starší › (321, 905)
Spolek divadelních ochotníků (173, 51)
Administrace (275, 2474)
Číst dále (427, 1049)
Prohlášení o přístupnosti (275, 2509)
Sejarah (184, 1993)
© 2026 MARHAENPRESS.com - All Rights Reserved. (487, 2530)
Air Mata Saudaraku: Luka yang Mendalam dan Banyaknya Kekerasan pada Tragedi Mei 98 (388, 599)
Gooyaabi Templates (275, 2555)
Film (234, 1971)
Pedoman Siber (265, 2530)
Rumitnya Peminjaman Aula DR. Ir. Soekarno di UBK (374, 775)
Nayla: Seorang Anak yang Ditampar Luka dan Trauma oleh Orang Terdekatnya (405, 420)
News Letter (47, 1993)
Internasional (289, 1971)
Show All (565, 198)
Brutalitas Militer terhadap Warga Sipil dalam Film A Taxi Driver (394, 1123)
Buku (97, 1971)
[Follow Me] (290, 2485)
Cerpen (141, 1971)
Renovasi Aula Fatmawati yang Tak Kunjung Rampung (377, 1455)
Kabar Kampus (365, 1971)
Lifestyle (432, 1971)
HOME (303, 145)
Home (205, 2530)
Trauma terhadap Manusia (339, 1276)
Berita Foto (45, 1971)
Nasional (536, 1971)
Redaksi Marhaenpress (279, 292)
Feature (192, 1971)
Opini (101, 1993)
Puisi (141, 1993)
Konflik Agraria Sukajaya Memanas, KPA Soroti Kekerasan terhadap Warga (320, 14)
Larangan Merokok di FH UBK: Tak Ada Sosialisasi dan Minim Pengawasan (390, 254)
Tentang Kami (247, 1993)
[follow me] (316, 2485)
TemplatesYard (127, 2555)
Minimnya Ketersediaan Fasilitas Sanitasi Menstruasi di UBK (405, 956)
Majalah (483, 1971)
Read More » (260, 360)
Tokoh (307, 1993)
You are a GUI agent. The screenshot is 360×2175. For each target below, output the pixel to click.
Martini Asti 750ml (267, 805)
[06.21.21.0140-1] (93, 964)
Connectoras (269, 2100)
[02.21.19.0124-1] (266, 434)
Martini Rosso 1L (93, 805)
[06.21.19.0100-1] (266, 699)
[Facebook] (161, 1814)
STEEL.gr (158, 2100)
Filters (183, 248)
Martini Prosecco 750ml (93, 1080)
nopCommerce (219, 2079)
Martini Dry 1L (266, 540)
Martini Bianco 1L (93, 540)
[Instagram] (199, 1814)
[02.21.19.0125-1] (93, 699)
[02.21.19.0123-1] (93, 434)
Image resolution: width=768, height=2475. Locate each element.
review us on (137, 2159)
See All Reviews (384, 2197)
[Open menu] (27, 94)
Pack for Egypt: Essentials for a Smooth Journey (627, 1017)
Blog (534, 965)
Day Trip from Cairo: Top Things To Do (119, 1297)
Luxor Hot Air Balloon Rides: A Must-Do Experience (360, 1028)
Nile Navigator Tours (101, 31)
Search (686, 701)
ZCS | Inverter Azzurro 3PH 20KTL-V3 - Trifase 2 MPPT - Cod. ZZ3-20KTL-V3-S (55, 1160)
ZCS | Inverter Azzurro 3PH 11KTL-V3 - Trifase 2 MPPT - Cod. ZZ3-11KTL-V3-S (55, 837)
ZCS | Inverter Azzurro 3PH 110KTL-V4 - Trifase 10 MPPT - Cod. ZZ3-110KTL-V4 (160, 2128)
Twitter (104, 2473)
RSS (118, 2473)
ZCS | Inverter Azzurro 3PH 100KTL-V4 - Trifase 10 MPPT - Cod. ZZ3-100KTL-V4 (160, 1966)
= = = =
**REQUIREMENT:**
What is needed is an exact copy of the entries from their first line down to the line with "Berita Foto (45, 1971)", that line included, and nothing beyond it.

**YOUR RESPONSE:**
starší › (321, 905)
Spolek divadelních ochotníků (173, 51)
Administrace (275, 2474)
Číst dále (427, 1049)
Prohlášení o přístupnosti (275, 2509)
Sejarah (184, 1993)
© 2026 MARHAENPRESS.com - All Rights Reserved. (487, 2530)
Air Mata Saudaraku: Luka yang Mendalam dan Banyaknya Kekerasan pada Tragedi Mei 98 (388, 599)
Gooyaabi Templates (275, 2555)
Film (234, 1971)
Pedoman Siber (265, 2530)
Rumitnya Peminjaman Aula DR. Ir. Soekarno di UBK (374, 775)
Nayla: Seorang Anak yang Ditampar Luka dan Trauma oleh Orang Terdekatnya (405, 420)
News Letter (47, 1993)
Internasional (289, 1971)
Show All (565, 198)
Brutalitas Militer terhadap Warga Sipil dalam Film A Taxi Driver (394, 1123)
Buku (97, 1971)
[Follow Me] (290, 2485)
Cerpen (141, 1971)
Renovasi Aula Fatmawati yang Tak Kunjung Rampung (377, 1455)
Kabar Kampus (365, 1971)
Lifestyle (432, 1971)
HOME (303, 145)
Home (205, 2530)
Trauma terhadap Manusia (339, 1276)
Berita Foto (45, 1971)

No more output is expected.